Gavin Baker, a federal information policy analyst with OMB Watch, said the United States’ open-gov efforts rank in somewhere in the middle of the pack .
“In some areas of open government, the United States really is a leader. In the area of fiscal transparency, the United States is very strong,” he said. “On the Freedom of Information Act, other countries have passed us and left us in the dust.”
Patrice McDermott, director of OpenTheGovernment.org, said the administration’s heart is in the right place.
“The White House policies have been good. The White House rhetoric has been good. But it takes real follow-through and ongoing attention and holding agencies’ feet to the fire,” she said. In her opinion, execution of the initiatives is the major issue. For example, she said, Data.gov is supposed to give unprecedented access to facts and figures that agencies collect, about everything from crime to car seats. But agencies seem to post information at random.
“Actually, a colleague of mine says agencies have just vomited data without paying a whole lot of attention to the quality of it,” she said, noting that a librarian would be helpful.
Data.gov is one of three transparency initiatives the White House wants feedback about. The other two are Regulations.gov and the federal Web policy.

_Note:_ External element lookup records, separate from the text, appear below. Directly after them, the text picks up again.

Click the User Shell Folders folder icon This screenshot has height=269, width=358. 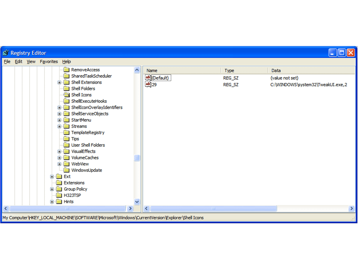pyautogui.click(x=66, y=145)
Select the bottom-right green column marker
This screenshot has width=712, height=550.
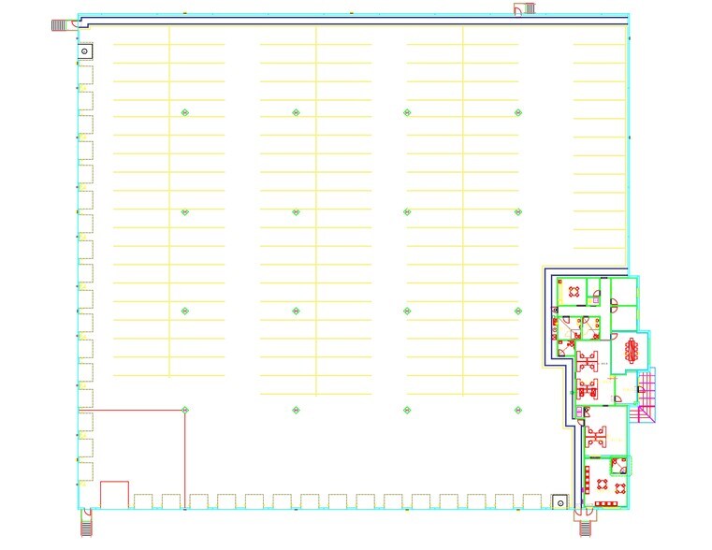click(x=517, y=410)
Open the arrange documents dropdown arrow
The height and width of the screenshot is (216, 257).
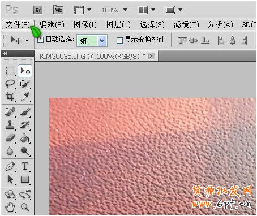(x=153, y=10)
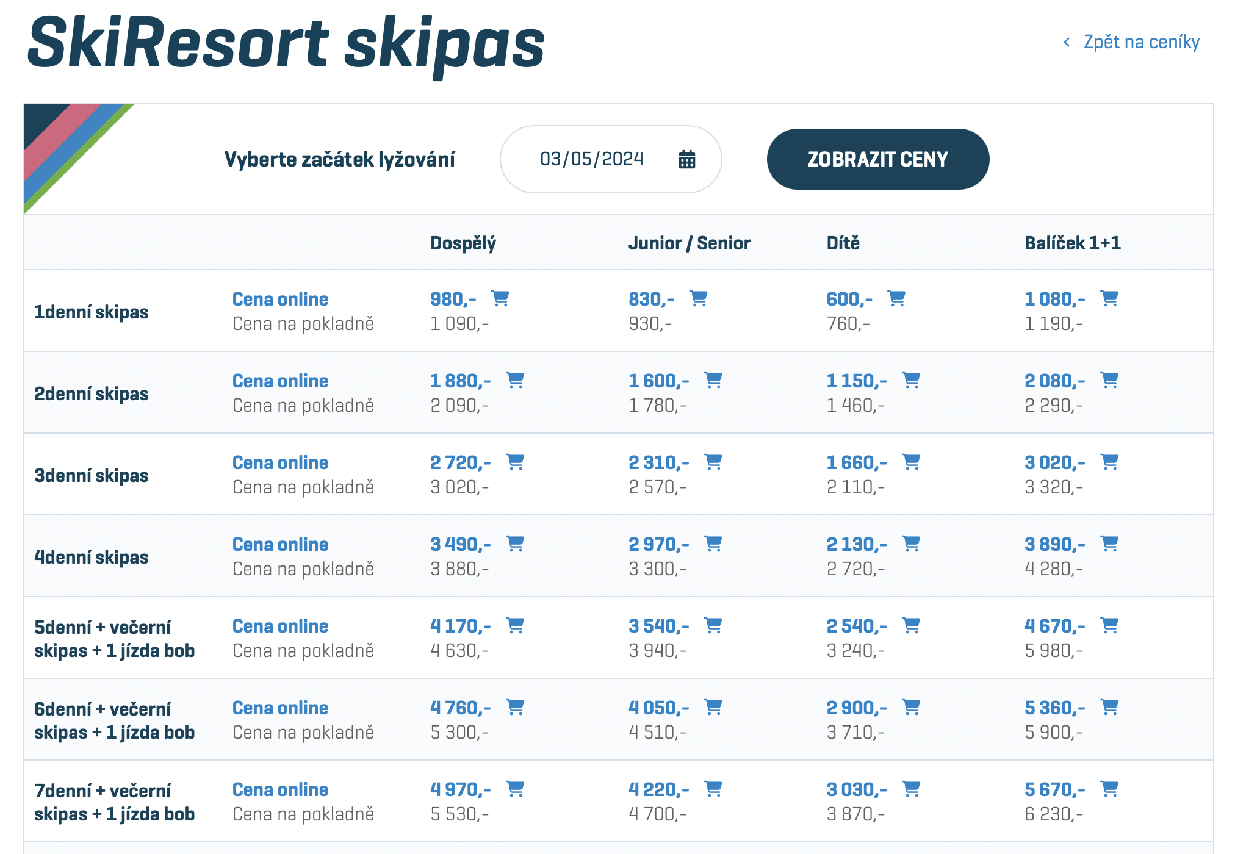Add 4denní Junior/Senior 2 970,- to cart
The image size is (1235, 854).
tap(713, 544)
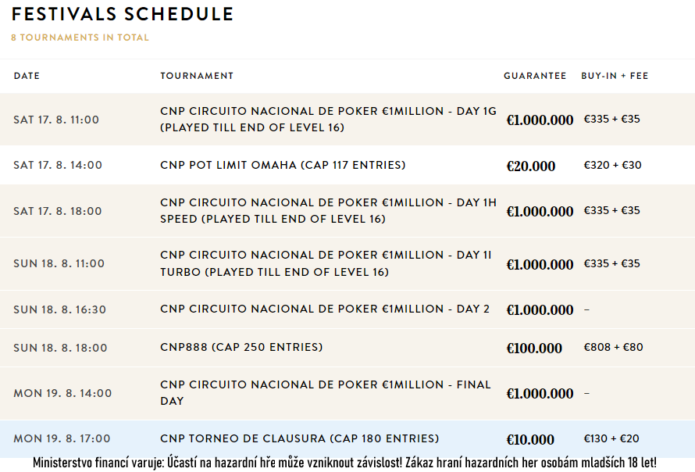695x472 pixels.
Task: Click the €20.000 guarantee amount
Action: point(531,166)
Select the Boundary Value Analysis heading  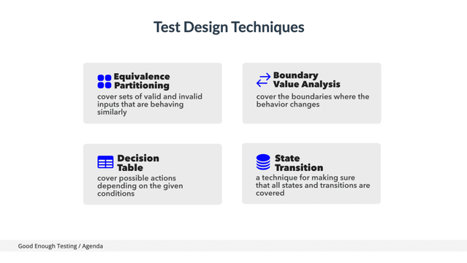pos(306,80)
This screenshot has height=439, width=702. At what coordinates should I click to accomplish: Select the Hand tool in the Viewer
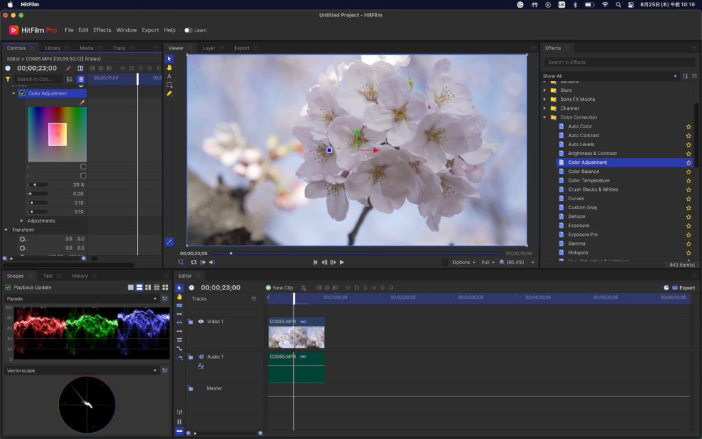(x=169, y=68)
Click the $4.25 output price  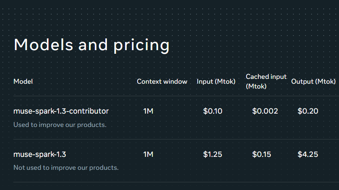click(x=308, y=154)
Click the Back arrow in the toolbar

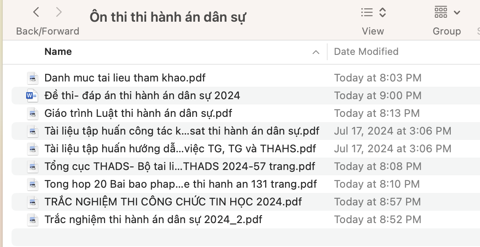coord(36,12)
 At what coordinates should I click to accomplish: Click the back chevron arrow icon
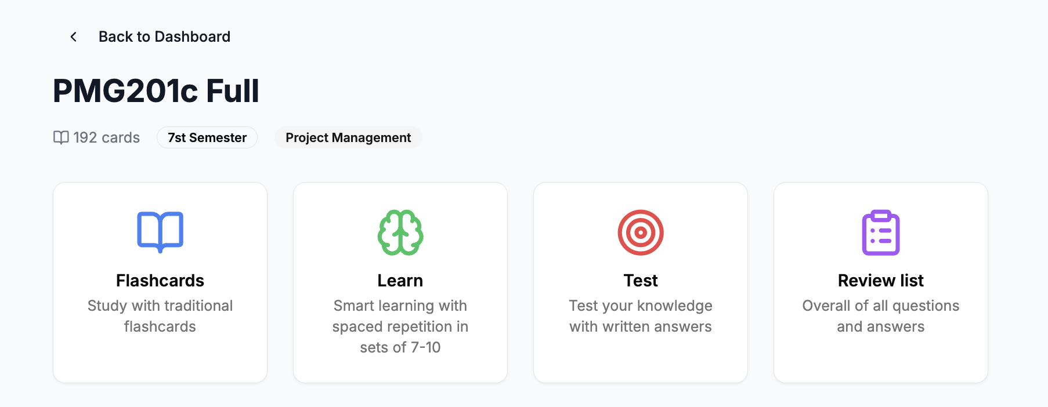point(74,37)
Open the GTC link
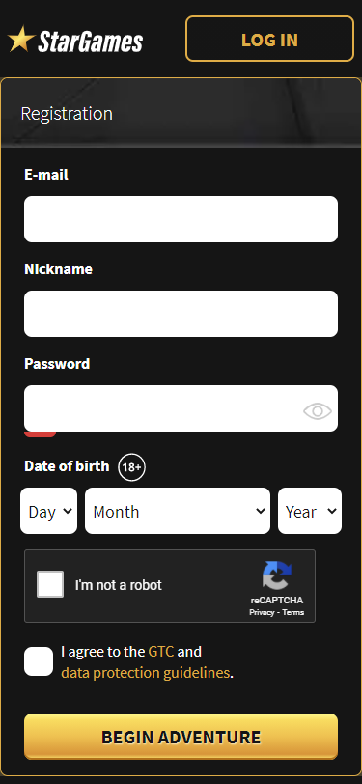362x784 pixels. coord(161,652)
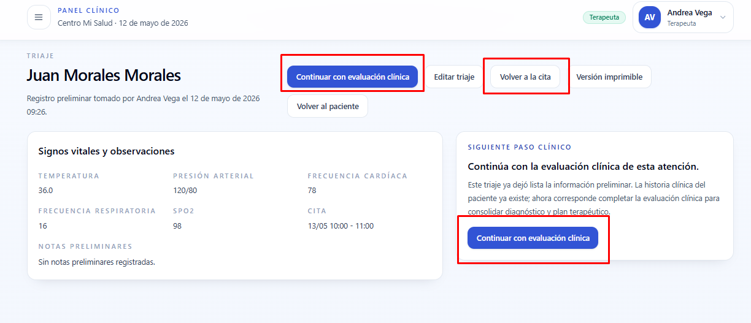Click the heart rate value 78
751x323 pixels.
(312, 190)
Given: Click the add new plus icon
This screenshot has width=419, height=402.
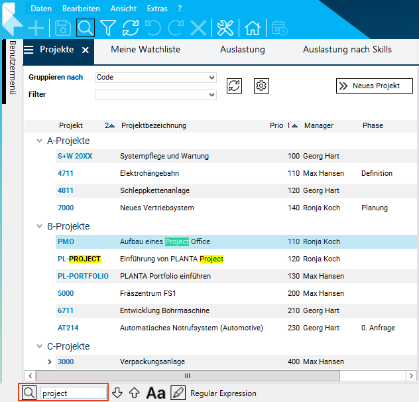Looking at the screenshot, I should (x=36, y=28).
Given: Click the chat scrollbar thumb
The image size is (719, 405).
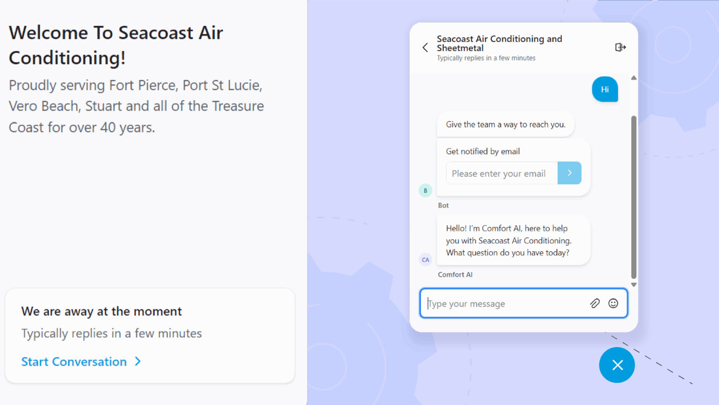Looking at the screenshot, I should click(634, 197).
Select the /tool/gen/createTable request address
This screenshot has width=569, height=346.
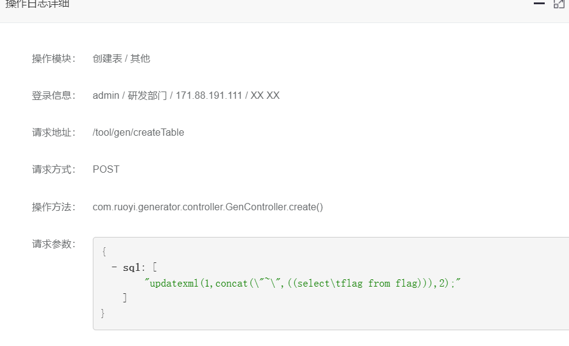[138, 133]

Baker said he gives Regulations.gov a “C minus” and the federal Web policy a “D.” The first, he said, “does the bare minimum of what it has to do. Regulations.gov is a way to get information about rulemaking process inside agencies. Essentially, it’s just taken a paper-based process and put that all online.”
Baker called the federal Web policy “way outdated,” expensive and, again, not user-friendly. But he credited the Obama administration for attempting to address those issues.
The White House said it will accept feedback through the blog all month and may even include some of the ideas in its action plan. But its goal is relatively modest. Chopra and Cass Sunstein, administrator of the Office of Information and Regulatory Affairs, wrote that “the United States will produce a plan that builds on existing initiatives and practices.”